Guido van Rossum guido at python.org
Wed Oct 16 18:41:38 CEST 2013


On Wed, Oct 16, 2013 at 9:26 AM, Facundo Batista
<facundobatista at gmail.com>wrote:

> (all this using Python 3.4.0a3+)
>
> In the stdlib, I see that (as an example):
>
> >>> import os
> >>> os.path.abspath
> <function abspath at 0xb7123734>
> >>> os.path
> <module 'posixpath' from '/.../python/trunk/Lib/posixpath.py'>
>
>
> However, for other (newer) modules:
>
> >>> import urllib
> >>> urllib.requests.urlopen
> Traceback (most recent call last):
>   File "<stdin>", line 1, in <module>
> AttributeError: 'module' object has no attribute 'requests'
> >>> import concurrent
> >>> concurrent.futures
> Traceback (most recent call last):
>   File "<stdin>", line 1, in <module>
> AttributeError: 'module' object has no attribute 'futures'
>
>
> So, is there a reason to not expose the submodules in the top module?
> This should be fixed?
>

os.path is special.
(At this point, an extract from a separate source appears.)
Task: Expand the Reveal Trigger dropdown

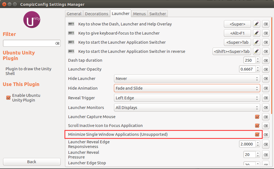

The behavior of other modules is intentional.

In general it is not a good idea to automatically import all submodules
when you import a top-level package; imaging what this would do if you have
a large top-level package (maybe a namespace package) containing hundreds
of modules.

For specific top-level packages that want to provide all (or some)
submodules upon import of just the top-level package, they should have the
sub-imports in the top-level __init__.py.